**Required work:** Leave out the pictures, and quote exactly the lines running from the one with "You are a computer-use" through the last line of the entries below.

Stored data:
========

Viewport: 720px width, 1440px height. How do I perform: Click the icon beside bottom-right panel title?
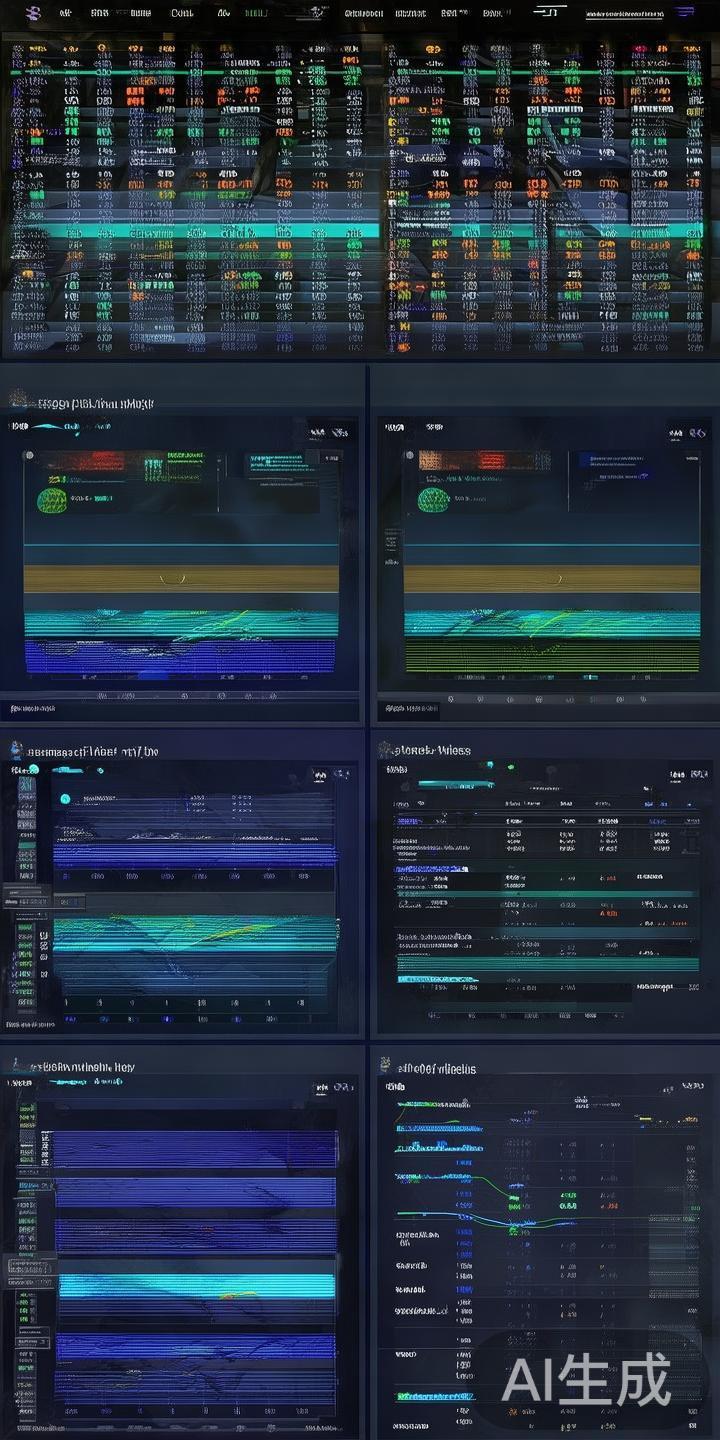click(x=386, y=1067)
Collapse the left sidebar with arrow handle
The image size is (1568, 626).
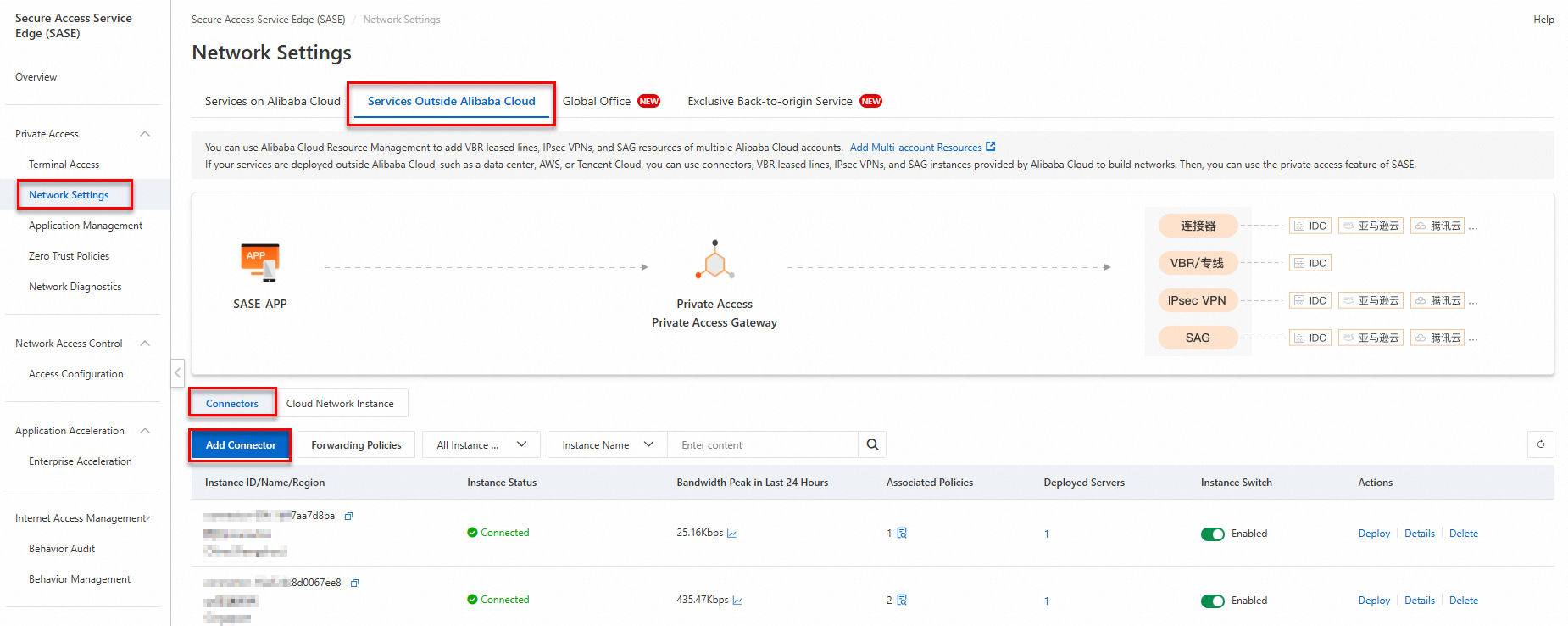pyautogui.click(x=177, y=373)
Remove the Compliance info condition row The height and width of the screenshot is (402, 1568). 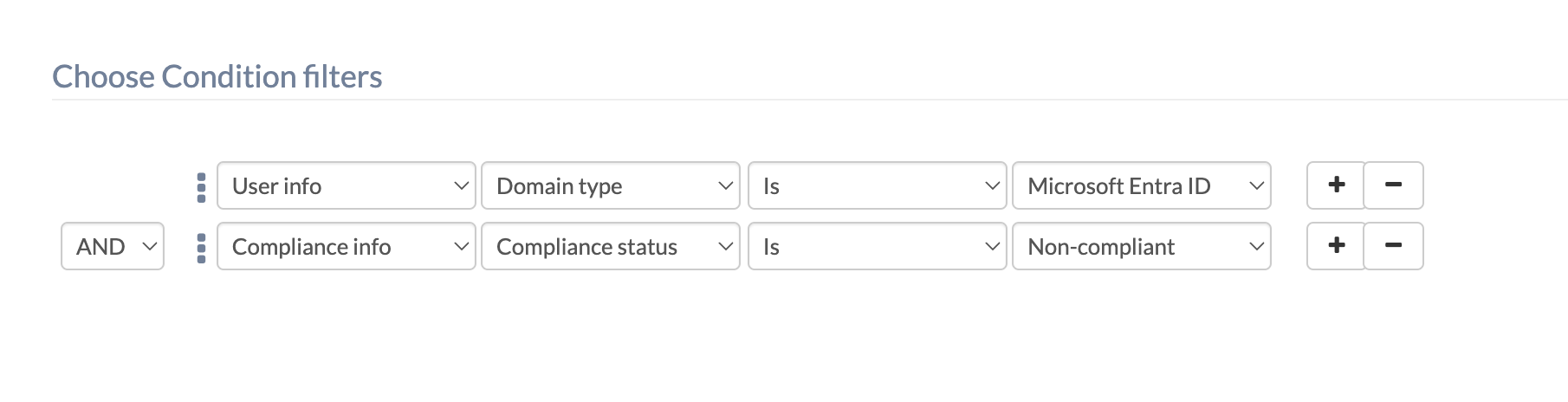1393,246
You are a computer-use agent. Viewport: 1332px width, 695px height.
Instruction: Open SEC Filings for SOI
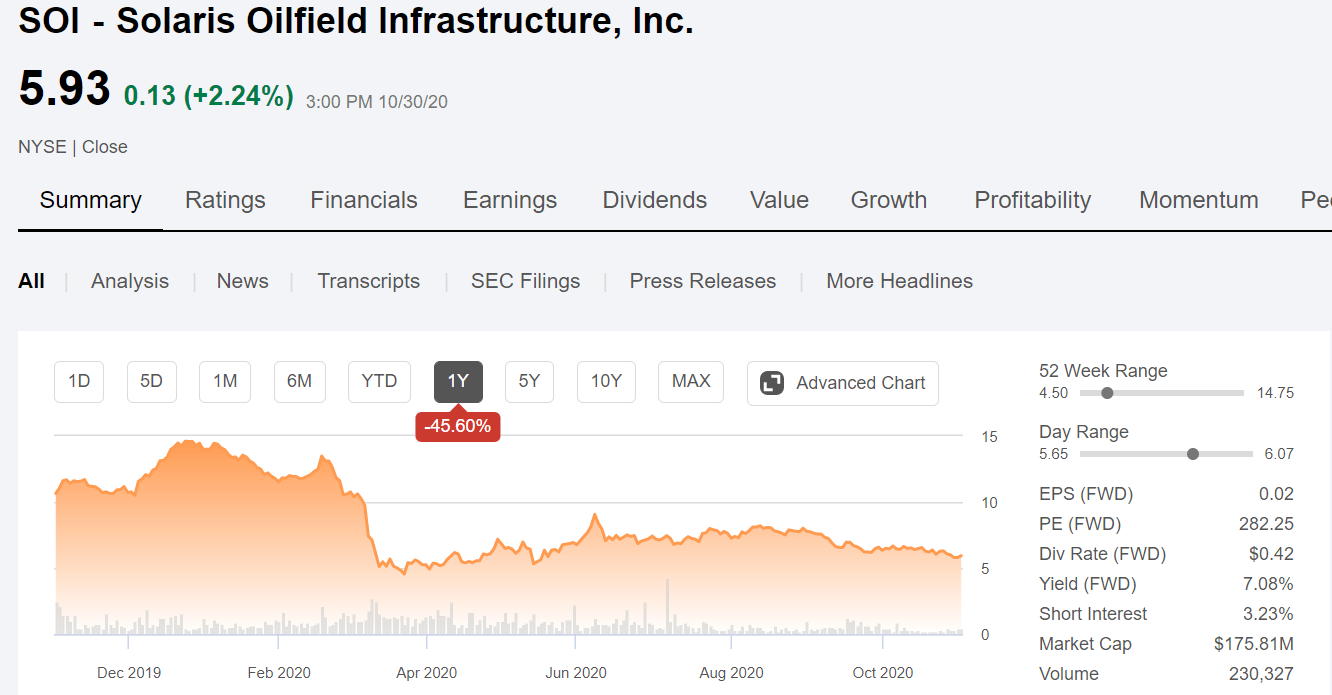pos(525,281)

========

**Answer section:**
You are a computer-use agent. Viewport: 1332px width, 695px height.
Instruction: Open SEC Filings for SOI
pos(525,281)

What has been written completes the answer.